Раздел текста >>
====================

Главная страница «Первого сентября»Главная страница журнала «Искусство»Содержание №18/2009

РАССКАЗ О ХУДОЖНИКЕ

АРТ-ГАЛЕРЕЯ

 

Елена МЕДКОВА,
научный сотрудник ИХО РАО

 

В стихии барокко

Распалась связь времен…

Открытия в области естественных наук в конце XVI — начале XVII в. привели к кардинальной смене представлений человечества об основах мироздания. Замкнутая и неподвижная гармония вселенной, центром которой был богочеловек эпохи Возрождения, навсегда ушла в прошлое. Перед человеком разверзлась бездна бесконечности, в которой он был не более чем песчинкой. «Человек всего лишь мыслящий тростник, — писал Б. Паскаль, — удел его трагичен, так как, находясь на грани двух бездн — бесконечности и небытия, он неспособен разумом охватить ни то ни другое и оказывается чем-то средним между всем и ничем… Он улавливает лишь видимость явлений, ибо не способен познать ни их начало, ни конец».

Представить себе бесконечность двух основных параметров вселенной — пространства и времени — действительно трудно. До этого человек знал только метафизическую бесконечность Бога, в лоне которой пребывал замкнутый и защищенный мир земного существования. Между человеком и бездной стояла родовая всеобщность человечества, краса земного мира, сам Бог в антропоморфном обличии. Самая робкая попытка Рогира ван дер Вейдена самостоятельно обратиться к бесконечности в лице Бога привела к трагедии осознания тотального одиночества и неимоверной хрупкости индивида (см. «Искусство» № 11/2009).

Новая картина мира лишала человека всех покровов. Немыслимые размеры бесконечного пространства лишили его психологической защиты соразмерности. Бесконечность времени без начала и конца обесценила сроки жизни как человека, так и всего человечества. Попечитель человечества, Бог, удалился за пределы бесконечности, что сделало его совершенно недосягаемым. Мало того, поколебалась вера человека в самого себя, так как его опыт и видимый им образ мира пришел в противоречие с данными науки, добытыми разумом того же человека. Былая целостность Вселенной распалась.

====================

Блок данных >>
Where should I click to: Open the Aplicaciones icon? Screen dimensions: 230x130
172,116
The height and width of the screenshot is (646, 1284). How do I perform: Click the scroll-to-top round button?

====================

Задание >>
Можете извлечь статью о барокко целиком, от первой до последней строки, не меняя в ней ни слова? Список здесь не понадобится.

Правильный ответ >>
Главная страница «Первого сентября»Главная страница журнала «Искусство»Содержание №18/2009

РАССКАЗ О ХУДОЖНИКЕ

АРТ-ГАЛЕРЕЯ

 

Елена МЕДКОВА,
научный сотрудник ИХО РАО

 

В стихии барокко

Распалась связь времен…

Открытия в области естественных наук в конце XVI — начале XVII в. привели к кардинальной смене представлений человечества об основах мироздания. Замкнутая и неподвижная гармония вселенной, центром которой был богочеловек эпохи Возрождения, навсегда ушла в прошлое. Перед человеком разверзлась бездна бесконечности, в которой он был не более чем песчинкой. «Человек всего лишь мыслящий тростник, — писал Б. Паскаль, — удел его трагичен, так как, находясь на грани двух бездн — бесконечности и небытия, он неспособен разумом охватить ни то ни другое и оказывается чем-то средним между всем и ничем… Он улавливает лишь видимость явлений, ибо не способен познать ни их начало, ни конец».

Представить себе бесконечность двух основных параметров вселенной — пространства и времени — действительно трудно. До этого человек знал только метафизическую бесконечность Бога, в лоне которой пребывал замкнутый и защищенный мир земного существования. Между человеком и бездной стояла родовая всеобщность человечества, краса земного мира, сам Бог в антропоморфном обличии. Самая робкая попытка Рогира ван дер Вейдена самостоятельно обратиться к бесконечности в лице Бога привела к трагедии осознания тотального одиночества и неимоверной хрупкости индивида (см. «Искусство» № 11/2009).

Новая картина мира лишала человека всех покровов. Немыслимые размеры бесконечного пространства лишили его психологической защиты соразмерности. Бесконечность времени без начала и конца обесценила сроки жизни как человека, так и всего человечества. Попечитель человечества, Бог, удалился за пределы бесконечности, что сделало его совершенно недосягаемым. Мало того, поколебалась вера человека в самого себя, так как его опыт и видимый им образ мира пришел в противоречие с данными науки, добытыми разумом того же человека. Былая целостность Вселенной распалась.